BRANO SCELTO:

◆ ◆ ◆ ◆

Castelvetrano manifestazione degli studenti

Castelvetrano, manifestazione degli studenti

di Francesco Saverio Calcara

A che serve dire, anche e soprattutto dopo la cattura del superlatitante, che non è giusto infilare nel tritacarne mediatico tutta una comunità (due, se si vuole, quella di Castelvetrano e quella di Campobello) tacciata di essere omertosa, reticente, quando non chiaramente collusa con la mafia? Mentre emergono inquietanti interrogativi sulle coperture ad altissimo livello di cui Messina Denaro avrebbe goduto, i media continuano a inseguire ingenue vecchine da umiliare o rimbambiti con coppola d’ordinanza, appositamente ricercati sempre negli stessi posti e sempre nei soliti bar, da cui farsi ripetere il solito mantra su Cosa Nostra e sul mito del buon Matteo.

Al contrario, nessuno si accorgeva dei cittadini, fra cui tantissimi giovani, che sfilavano a Castelvetrano, in tempi non sospetti, quando il latitante era ancora tale e di conseguenza potente e pericoloso, condannando certamente la mafia (“Sono castelvetranese e non sono mafioso”) ma protestando anche contro chi si accaniva su una città lasciata nel più totale abbandono, privata dei servizi essenziali (quelli sanitari, in primis), mortificata da un commissariamento di cui ancora oggi non si conoscono le ragioni, sottoposta a un dissesto finanziario che poteva forse essere evitato, dove centinaia di lavoratori hanno sperimentato il dramma della disoccupazione conseguente al fallimento delle imprese confiscate giustamente ai mafiosi ma amministrate in modo disastroso dallo Stato.

Ed ecco che un minuto dopo la notizia, per noi liberatoria, della cattura del boss, si è scatenata l’antimafia da salotto, quella che porta in processione gli eroi morti ammazzati a mo’ di trofeo e si prepara a celebrarne di nuovi. Perché in fin dei conti ciò che conta è realizzare una grande parata, cui possano presenziare ben vestiti e sempre pronti a regalarci una faccia da circostanza, esperti e opinionisti in servizio permanente effettivo, tanti professoroni accigliati e col ditino alzato, che sanno e giudicano tutto e tutti.

Fra questi, emblematica, l’inviata in impermeabile giallo e bassotto al seguito. A me non è piaciuto che la Petix sia ritornata a Castelvetrano e poi a Campobello col famigerato cartello, a chiedere alla gente per strada di farsi un selfie dimostrativo. E adesso tento di spiegare perché, se l’avessi incontrata, nemmeno io avrei acconsentito a farmi immortalare con lei, anche se, bontà sua, questa volta non siamo stati del tutto bocciati, ma, per così dire, rimandati a settembre.

◆ ◆ ◆ ◆

MATERIALE FORNITO:
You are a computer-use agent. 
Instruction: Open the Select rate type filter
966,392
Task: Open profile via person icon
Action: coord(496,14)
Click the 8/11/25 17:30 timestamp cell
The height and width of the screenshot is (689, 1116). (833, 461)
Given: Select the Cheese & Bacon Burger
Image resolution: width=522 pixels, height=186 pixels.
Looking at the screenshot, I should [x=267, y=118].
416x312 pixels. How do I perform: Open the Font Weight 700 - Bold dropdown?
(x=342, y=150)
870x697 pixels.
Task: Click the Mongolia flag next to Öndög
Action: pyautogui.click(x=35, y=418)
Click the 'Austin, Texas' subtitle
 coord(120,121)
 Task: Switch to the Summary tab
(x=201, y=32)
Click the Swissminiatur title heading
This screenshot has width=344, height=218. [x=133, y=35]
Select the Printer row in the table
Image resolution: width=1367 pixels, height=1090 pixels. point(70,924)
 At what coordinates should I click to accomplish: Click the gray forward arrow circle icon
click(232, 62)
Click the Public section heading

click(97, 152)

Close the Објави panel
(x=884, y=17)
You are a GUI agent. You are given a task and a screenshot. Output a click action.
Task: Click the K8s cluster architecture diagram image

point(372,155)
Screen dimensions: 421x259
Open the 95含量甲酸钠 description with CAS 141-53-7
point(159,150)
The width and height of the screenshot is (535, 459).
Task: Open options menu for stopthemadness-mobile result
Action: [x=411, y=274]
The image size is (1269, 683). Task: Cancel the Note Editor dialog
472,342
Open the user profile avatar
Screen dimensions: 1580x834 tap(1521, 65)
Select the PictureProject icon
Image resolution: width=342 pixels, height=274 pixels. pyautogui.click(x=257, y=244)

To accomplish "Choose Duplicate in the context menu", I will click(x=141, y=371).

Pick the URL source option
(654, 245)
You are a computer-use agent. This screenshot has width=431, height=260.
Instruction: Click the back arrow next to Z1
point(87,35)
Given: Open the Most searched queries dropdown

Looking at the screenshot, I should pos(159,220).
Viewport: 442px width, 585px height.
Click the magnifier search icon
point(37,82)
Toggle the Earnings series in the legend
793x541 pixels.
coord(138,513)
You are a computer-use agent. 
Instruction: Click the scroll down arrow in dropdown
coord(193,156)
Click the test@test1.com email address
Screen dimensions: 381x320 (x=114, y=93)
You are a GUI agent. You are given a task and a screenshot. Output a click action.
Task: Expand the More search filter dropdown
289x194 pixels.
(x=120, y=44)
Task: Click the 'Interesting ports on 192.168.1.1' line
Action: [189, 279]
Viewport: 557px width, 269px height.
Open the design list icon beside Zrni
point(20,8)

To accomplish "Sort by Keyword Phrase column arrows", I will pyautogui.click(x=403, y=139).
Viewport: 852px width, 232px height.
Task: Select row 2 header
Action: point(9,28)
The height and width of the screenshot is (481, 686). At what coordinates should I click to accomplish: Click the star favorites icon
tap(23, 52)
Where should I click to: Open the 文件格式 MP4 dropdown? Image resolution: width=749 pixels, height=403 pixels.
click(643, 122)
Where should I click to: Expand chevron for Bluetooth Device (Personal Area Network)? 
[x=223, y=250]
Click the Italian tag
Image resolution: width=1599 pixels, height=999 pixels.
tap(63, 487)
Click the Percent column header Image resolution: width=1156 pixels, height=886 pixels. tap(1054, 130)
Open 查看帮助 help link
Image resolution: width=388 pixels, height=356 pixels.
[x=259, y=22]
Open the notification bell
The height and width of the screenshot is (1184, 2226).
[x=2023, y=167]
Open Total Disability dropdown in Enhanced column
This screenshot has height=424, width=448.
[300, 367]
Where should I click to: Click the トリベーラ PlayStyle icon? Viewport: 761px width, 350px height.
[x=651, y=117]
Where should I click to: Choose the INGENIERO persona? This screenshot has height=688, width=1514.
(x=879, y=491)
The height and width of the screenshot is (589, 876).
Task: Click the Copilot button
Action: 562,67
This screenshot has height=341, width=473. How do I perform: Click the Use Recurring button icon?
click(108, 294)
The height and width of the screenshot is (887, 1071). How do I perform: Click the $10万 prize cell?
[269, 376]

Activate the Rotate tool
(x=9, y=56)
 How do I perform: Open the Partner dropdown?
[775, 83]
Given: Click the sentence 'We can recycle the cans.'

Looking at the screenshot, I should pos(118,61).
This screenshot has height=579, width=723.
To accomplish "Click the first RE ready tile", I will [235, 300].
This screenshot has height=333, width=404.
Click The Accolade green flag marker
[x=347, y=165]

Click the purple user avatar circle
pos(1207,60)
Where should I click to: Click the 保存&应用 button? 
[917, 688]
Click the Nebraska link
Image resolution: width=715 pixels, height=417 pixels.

◆ ◆ ◆ ◆

ATTIVITÀ DA SVOLGERE:
1: Rispondi alle seguenti domande sul brano scelto.
(a) Quale frase scandivano i cittadini che sfilavano a Castelvetrano quando il latitante era ancora libero?
(b) Da chi sono state amministrate in modo disastroso le imprese confiscate ai mafiosi?
(c) Quale animale accompagnava l'inviata in impermeabile giallo?
2: Scrivi il seguito del brano scelto sulla manifestazione di Castelvetrano, partendo dopo la sua ultima frase.

RISPOSTE:
1:
(a) "Sono castelvetranese e non sono mafioso".
(b) Dallo Stato.
(c) Un bassotto.

2:
Le avrei ricordato innanzitutto che quella frase – la mafia fa schifo – campeggiava a Palermo in centinaia di manifesti commissionati da un presidente di regione che poi si fece qualche annetto di galera per concorso esterno con la criminalità organizzata. Le avrei detto poi che non si può venire nella mia città a fare la maestrina che costringe il discolo scolaretto a scrivere cento volte sul quaderno una frase edificante per dimostrare di essersi pentito e di voler tornare a fare il buono.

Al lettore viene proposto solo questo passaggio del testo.